Stored data entries
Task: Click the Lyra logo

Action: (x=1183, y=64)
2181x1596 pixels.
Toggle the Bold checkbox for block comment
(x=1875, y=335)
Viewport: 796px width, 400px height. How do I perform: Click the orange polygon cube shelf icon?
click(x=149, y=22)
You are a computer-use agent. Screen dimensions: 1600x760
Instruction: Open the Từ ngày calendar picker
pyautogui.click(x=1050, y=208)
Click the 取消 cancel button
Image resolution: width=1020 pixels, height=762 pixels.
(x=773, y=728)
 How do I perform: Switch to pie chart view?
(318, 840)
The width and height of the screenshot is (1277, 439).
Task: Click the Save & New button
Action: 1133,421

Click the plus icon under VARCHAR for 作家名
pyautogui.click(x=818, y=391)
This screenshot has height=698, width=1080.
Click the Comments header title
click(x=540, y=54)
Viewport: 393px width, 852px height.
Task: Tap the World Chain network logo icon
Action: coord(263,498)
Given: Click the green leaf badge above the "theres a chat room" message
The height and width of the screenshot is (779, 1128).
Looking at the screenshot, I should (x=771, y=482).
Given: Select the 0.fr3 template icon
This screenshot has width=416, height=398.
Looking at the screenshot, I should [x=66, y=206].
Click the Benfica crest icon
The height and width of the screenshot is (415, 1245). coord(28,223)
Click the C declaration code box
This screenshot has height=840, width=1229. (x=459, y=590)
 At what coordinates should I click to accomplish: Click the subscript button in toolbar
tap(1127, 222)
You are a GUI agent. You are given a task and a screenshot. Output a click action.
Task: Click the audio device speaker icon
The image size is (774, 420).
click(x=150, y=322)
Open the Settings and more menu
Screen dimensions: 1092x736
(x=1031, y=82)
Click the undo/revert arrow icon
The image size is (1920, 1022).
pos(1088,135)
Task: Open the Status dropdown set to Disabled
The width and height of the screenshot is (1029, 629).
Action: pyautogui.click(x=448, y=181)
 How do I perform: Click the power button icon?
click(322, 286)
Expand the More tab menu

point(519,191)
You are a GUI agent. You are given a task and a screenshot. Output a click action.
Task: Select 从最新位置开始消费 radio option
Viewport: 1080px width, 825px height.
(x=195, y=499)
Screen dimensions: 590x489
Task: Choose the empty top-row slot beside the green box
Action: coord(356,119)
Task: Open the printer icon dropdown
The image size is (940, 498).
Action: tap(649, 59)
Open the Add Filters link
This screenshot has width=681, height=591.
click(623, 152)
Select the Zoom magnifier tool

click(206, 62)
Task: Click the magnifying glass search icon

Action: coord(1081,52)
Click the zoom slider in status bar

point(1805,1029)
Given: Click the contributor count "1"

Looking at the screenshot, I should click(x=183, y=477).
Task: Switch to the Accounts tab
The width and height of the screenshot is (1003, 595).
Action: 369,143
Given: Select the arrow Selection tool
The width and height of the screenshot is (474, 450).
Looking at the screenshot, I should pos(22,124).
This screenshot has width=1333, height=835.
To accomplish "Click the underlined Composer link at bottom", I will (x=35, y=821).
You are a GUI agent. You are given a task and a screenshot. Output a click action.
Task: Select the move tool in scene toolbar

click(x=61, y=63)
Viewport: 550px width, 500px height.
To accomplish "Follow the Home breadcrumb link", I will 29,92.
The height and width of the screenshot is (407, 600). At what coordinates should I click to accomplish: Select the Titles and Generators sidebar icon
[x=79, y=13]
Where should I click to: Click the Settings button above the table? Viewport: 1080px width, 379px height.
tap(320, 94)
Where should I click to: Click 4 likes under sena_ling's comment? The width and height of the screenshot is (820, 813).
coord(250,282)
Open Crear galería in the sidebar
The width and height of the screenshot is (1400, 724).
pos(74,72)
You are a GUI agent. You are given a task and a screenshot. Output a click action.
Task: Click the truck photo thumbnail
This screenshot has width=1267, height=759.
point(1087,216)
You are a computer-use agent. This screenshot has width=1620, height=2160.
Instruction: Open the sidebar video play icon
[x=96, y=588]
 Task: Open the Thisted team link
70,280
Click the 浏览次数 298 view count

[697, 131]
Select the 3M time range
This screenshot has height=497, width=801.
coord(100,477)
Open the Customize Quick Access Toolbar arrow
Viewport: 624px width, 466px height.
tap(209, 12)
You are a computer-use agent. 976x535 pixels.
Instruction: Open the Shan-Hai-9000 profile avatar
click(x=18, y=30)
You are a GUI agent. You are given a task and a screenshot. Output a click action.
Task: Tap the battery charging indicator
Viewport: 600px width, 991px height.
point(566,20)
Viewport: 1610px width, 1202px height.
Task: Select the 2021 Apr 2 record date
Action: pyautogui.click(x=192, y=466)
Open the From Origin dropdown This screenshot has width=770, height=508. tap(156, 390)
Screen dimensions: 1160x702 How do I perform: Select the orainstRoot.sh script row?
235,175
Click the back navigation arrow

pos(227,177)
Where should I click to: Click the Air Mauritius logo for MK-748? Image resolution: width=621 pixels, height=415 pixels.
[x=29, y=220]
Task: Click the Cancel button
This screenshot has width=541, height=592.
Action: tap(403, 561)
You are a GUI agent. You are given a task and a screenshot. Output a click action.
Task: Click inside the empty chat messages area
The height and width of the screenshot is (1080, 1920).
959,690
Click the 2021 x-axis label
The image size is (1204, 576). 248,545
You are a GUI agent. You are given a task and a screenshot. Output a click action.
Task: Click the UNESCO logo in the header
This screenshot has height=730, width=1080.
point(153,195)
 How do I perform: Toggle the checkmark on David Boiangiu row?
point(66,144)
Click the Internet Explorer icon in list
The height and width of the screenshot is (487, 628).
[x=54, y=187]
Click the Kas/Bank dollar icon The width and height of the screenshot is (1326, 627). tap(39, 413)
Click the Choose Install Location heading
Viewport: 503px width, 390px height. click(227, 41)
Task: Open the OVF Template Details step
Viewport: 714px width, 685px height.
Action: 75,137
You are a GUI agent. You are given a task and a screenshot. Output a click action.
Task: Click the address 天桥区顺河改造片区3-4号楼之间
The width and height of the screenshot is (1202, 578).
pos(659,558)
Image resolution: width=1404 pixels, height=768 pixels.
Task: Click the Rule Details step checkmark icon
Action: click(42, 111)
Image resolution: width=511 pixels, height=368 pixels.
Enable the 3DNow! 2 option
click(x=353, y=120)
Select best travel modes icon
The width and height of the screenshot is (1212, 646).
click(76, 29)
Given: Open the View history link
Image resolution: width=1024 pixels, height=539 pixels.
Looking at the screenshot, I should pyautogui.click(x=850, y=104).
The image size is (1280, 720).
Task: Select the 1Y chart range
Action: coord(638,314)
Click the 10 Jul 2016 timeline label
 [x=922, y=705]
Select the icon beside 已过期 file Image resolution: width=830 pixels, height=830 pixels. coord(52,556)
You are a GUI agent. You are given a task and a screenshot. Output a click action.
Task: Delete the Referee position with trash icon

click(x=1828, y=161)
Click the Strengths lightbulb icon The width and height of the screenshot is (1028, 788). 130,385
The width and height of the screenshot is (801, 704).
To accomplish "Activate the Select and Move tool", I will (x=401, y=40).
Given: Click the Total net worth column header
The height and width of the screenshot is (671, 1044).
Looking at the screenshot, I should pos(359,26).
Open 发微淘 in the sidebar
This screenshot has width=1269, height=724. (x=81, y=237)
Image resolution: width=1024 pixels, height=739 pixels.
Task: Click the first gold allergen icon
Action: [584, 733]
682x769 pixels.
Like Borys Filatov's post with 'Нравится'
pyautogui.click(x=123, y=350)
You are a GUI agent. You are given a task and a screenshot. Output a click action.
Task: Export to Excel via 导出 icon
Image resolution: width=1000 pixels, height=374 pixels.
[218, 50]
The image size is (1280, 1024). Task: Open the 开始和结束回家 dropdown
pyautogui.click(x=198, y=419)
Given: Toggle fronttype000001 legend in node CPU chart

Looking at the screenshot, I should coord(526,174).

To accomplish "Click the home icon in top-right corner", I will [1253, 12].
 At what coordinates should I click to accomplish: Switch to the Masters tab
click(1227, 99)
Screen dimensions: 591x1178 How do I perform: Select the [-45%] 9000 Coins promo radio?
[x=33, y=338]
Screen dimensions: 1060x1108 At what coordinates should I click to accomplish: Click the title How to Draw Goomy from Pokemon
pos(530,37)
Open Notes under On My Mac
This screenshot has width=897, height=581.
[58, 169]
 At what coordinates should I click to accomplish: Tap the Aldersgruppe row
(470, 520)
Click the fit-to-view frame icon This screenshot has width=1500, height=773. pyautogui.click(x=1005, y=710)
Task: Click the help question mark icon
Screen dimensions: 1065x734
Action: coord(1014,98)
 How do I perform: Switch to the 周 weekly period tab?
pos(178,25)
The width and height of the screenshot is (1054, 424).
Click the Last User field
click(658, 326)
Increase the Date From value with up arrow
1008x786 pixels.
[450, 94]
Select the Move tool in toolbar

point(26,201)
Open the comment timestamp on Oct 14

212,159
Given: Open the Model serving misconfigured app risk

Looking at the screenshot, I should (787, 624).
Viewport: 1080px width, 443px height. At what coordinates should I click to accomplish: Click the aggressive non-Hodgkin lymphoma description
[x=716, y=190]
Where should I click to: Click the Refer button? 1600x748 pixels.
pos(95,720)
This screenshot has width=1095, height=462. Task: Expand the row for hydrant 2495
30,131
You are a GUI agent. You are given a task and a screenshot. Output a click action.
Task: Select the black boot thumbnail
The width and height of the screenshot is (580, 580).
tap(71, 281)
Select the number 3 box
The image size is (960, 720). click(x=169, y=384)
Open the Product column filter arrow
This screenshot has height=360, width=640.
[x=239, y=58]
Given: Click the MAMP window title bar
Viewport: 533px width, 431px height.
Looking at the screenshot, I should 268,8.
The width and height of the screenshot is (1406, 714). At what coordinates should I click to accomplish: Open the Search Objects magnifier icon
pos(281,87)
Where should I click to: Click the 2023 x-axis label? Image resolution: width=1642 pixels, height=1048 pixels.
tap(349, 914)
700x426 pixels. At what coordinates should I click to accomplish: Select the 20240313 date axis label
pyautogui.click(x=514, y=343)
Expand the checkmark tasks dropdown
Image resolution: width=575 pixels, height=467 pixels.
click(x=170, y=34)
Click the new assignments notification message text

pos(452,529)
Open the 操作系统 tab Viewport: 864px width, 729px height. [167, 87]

**DIRECTIONS**:
There is a run of lines above from the one with "Click the Choose Install Location heading" to the one with "Given: Open the View history link"; print exactly that run, both ends included, and nothing else.

**EXERCISE ANSWER**:
Click the Choose Install Location heading
Viewport: 503px width, 390px height. click(227, 41)
Task: Open the OVF Template Details step
Viewport: 714px width, 685px height.
Action: 75,137
You are a GUI agent. You are given a task and a screenshot. Output a click action.
Task: Click the address 天桥区顺河改造片区3-4号楼之间
The width and height of the screenshot is (1202, 578).
pos(659,558)
Image resolution: width=1404 pixels, height=768 pixels.
Task: Click the Rule Details step checkmark icon
Action: click(42, 111)
Image resolution: width=511 pixels, height=368 pixels.
Enable the 3DNow! 2 option
click(x=353, y=120)
Select best travel modes icon
The width and height of the screenshot is (1212, 646).
click(76, 29)
Given: Open the View history link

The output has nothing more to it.